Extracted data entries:
*** Block opens ***

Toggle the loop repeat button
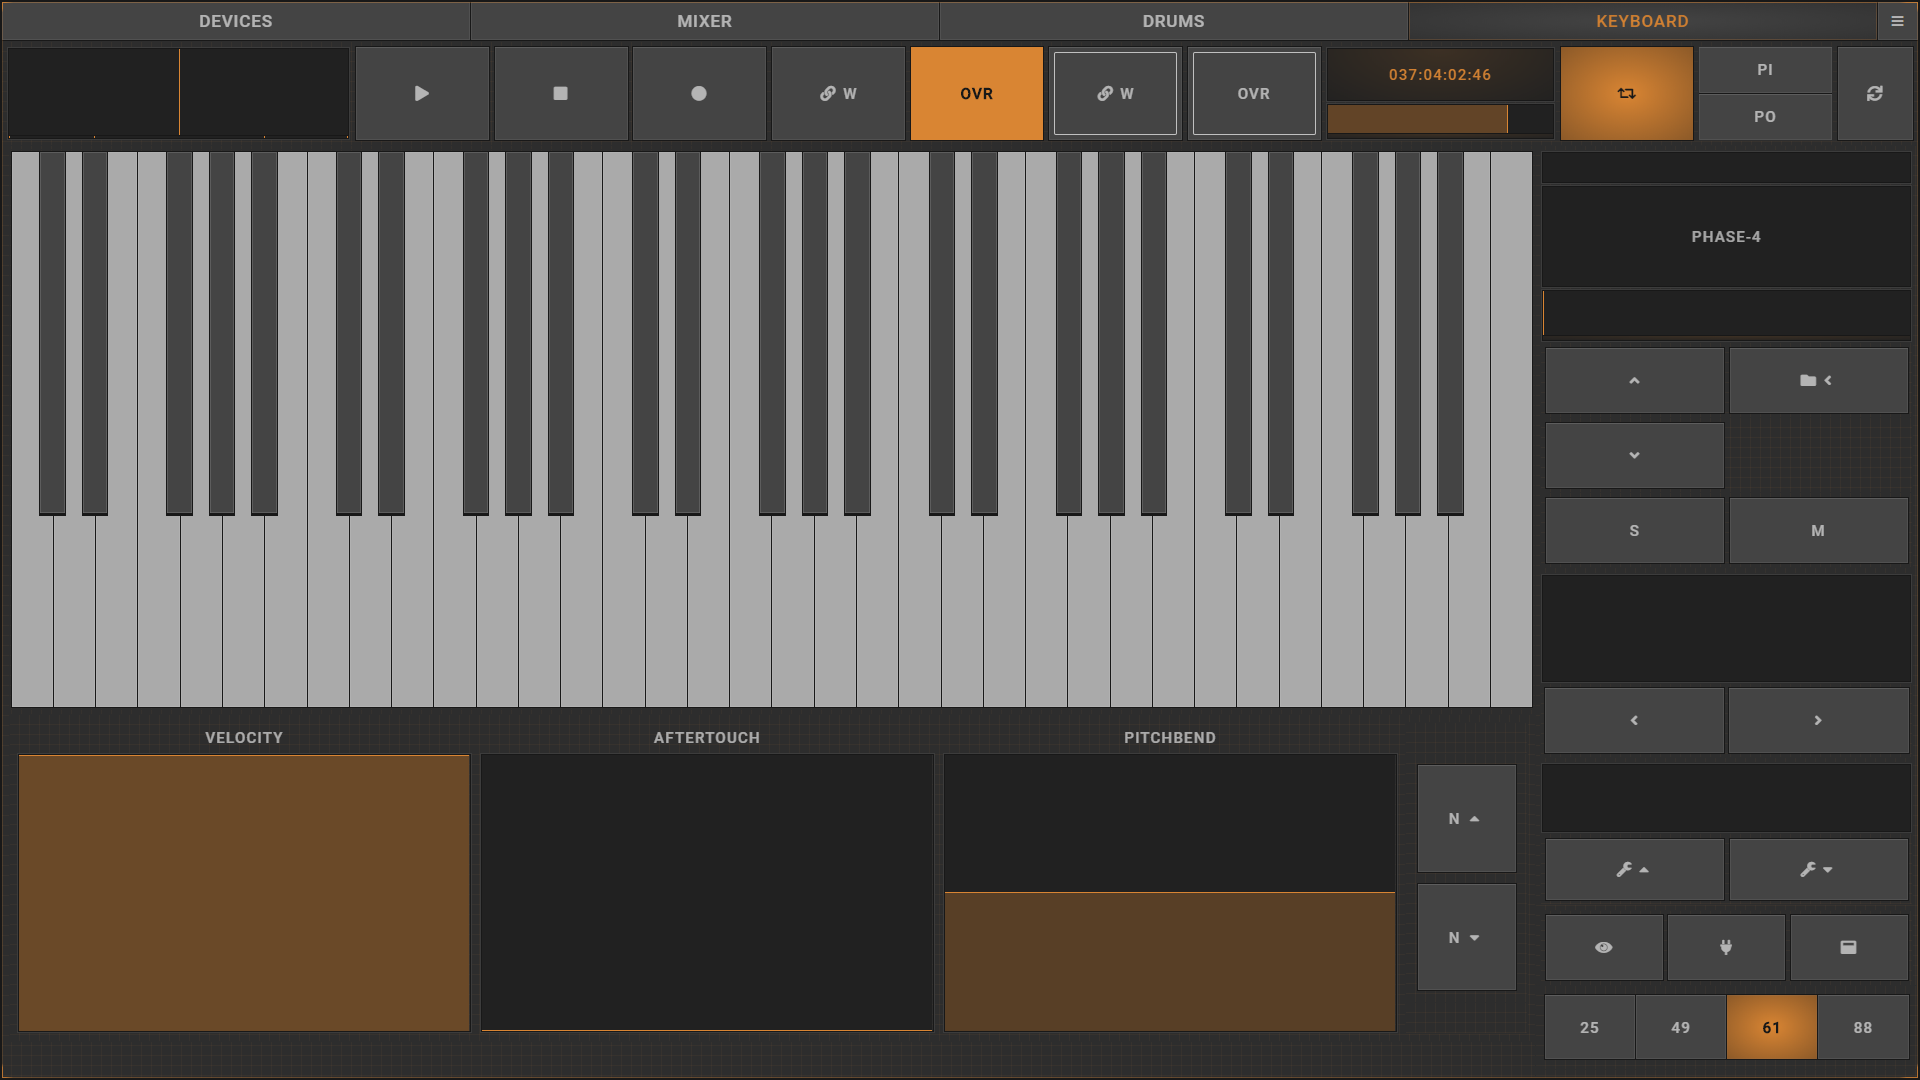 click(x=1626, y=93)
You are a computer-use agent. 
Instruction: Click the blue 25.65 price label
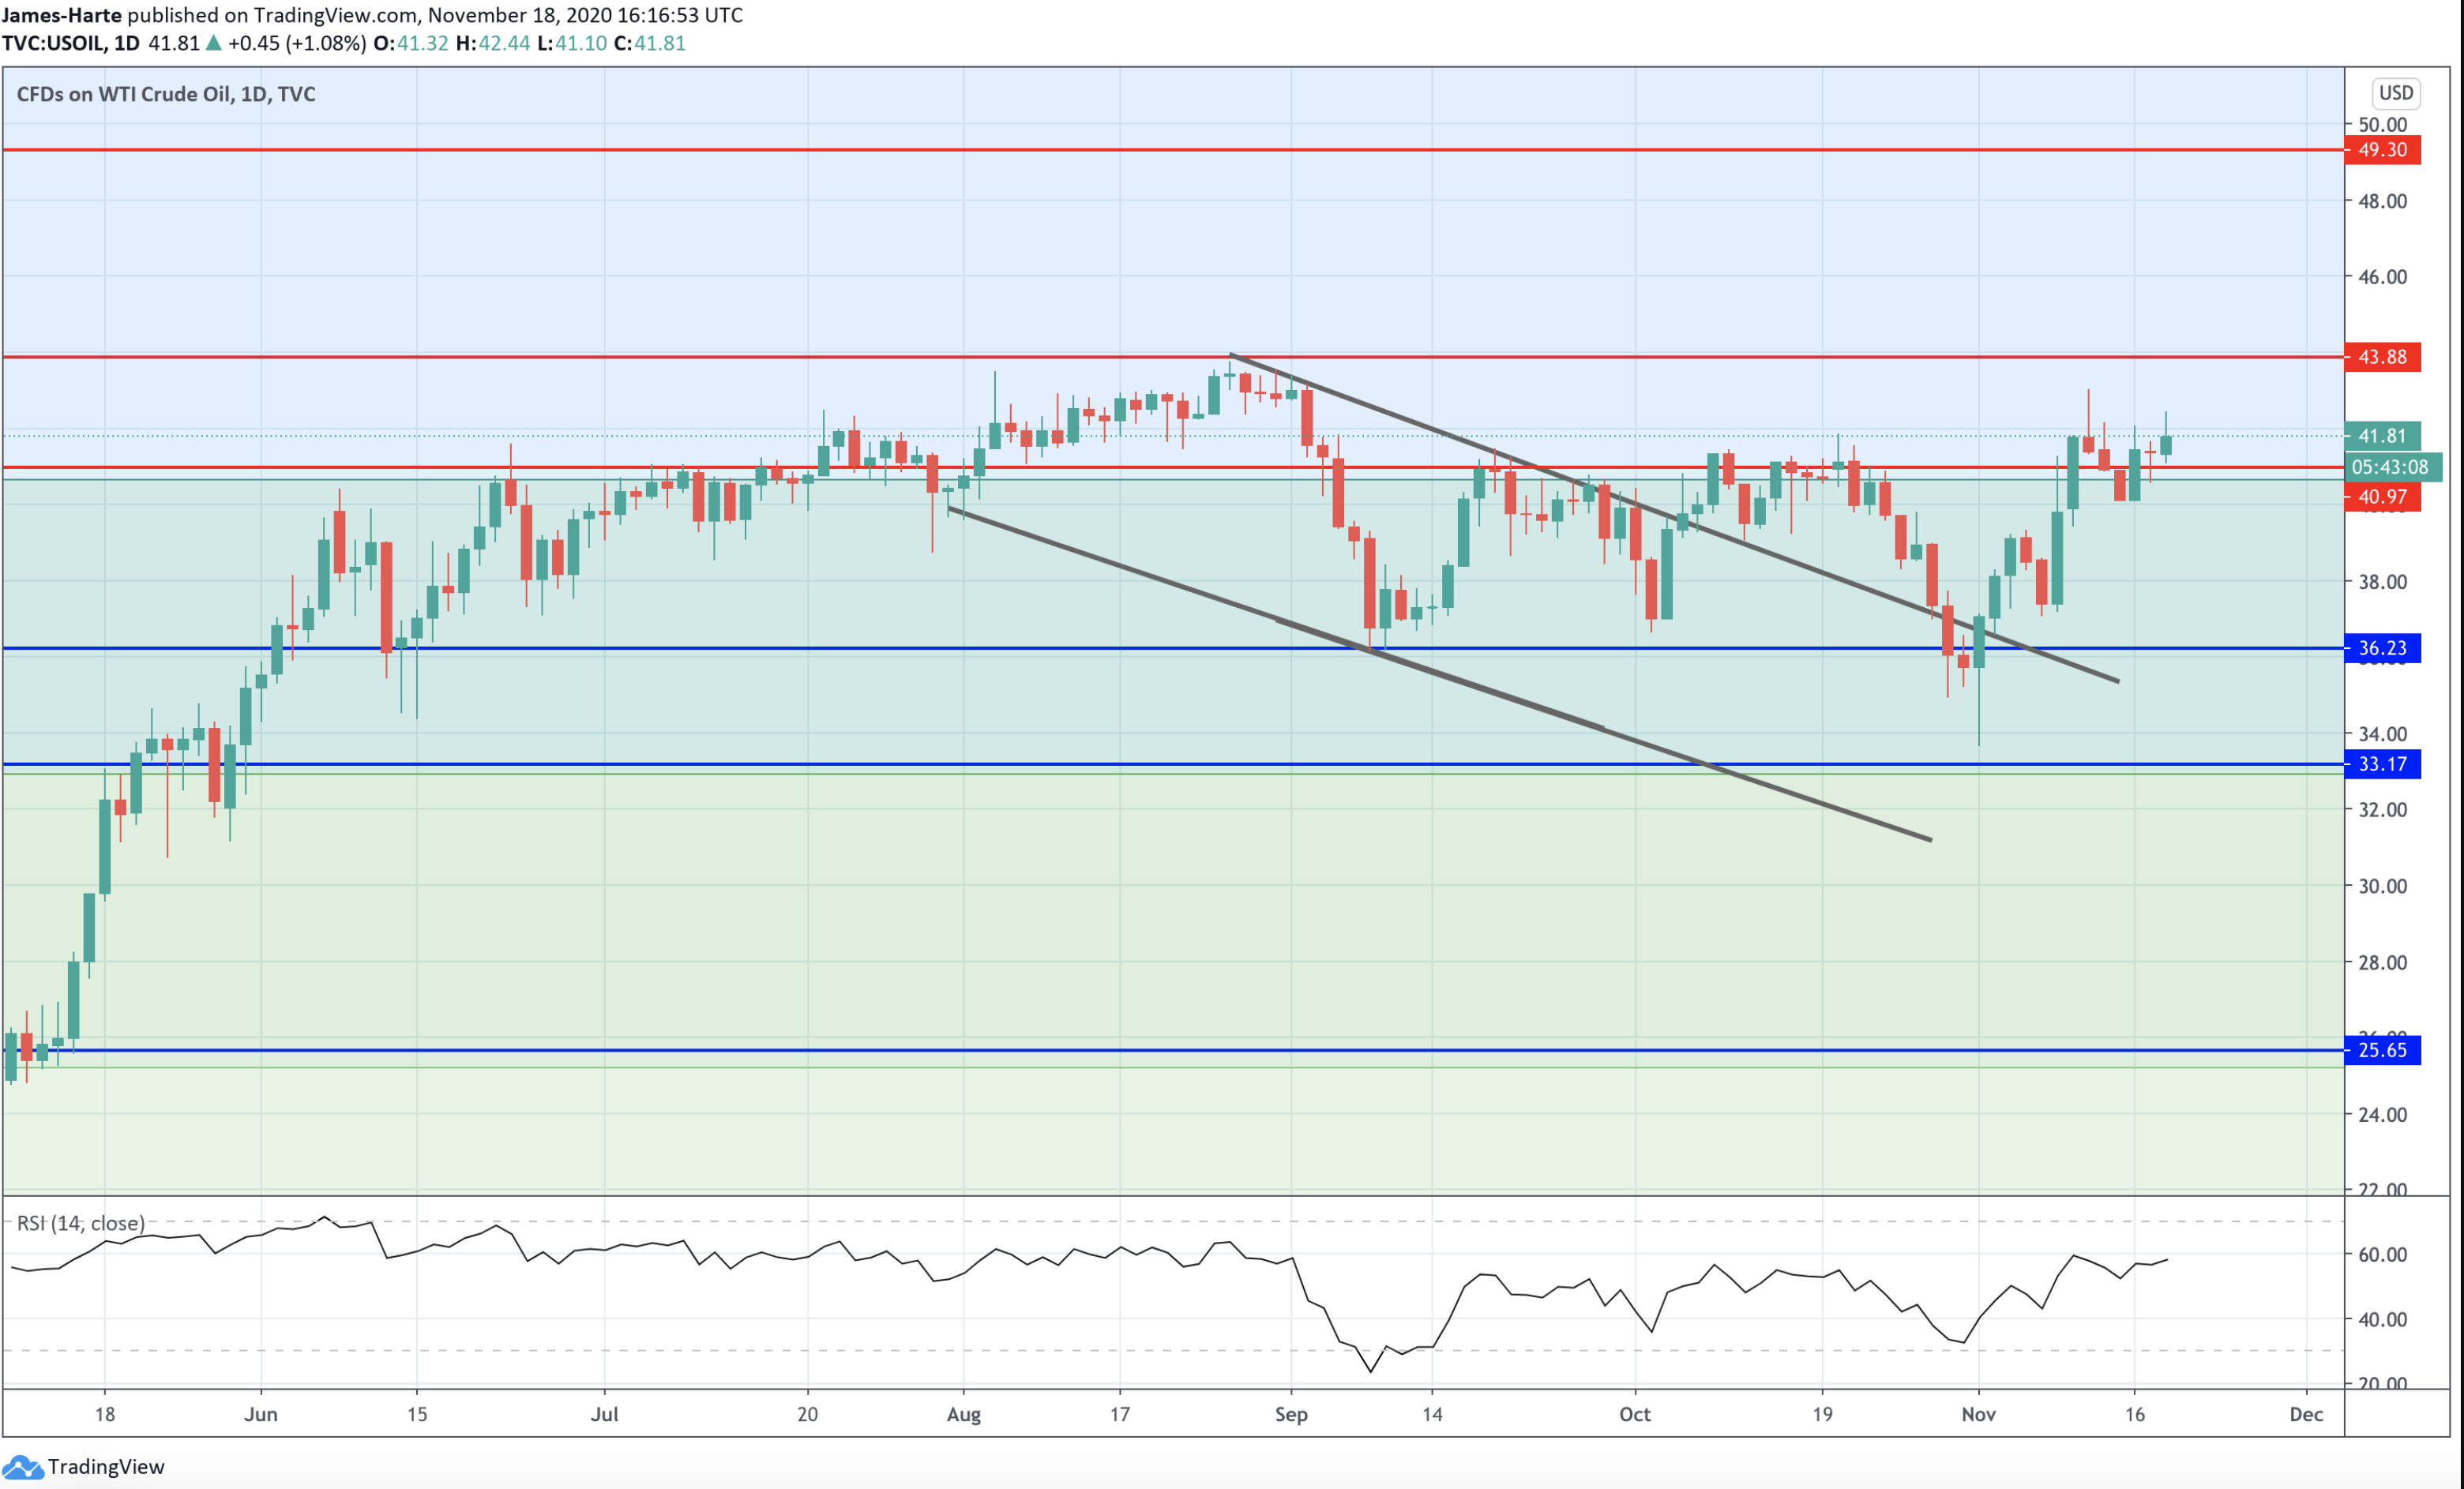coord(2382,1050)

*** Block closes ***

• _Activity_:
Nothing is needed beyond an exact transcription of the lines from the one containing "You are a computer-use agent." to the end of the entries above, with the pictures omitted.

• _Your solution_:
You are a computer-use agent. 
Instruction: Click the blue 25.65 price label
coord(2382,1050)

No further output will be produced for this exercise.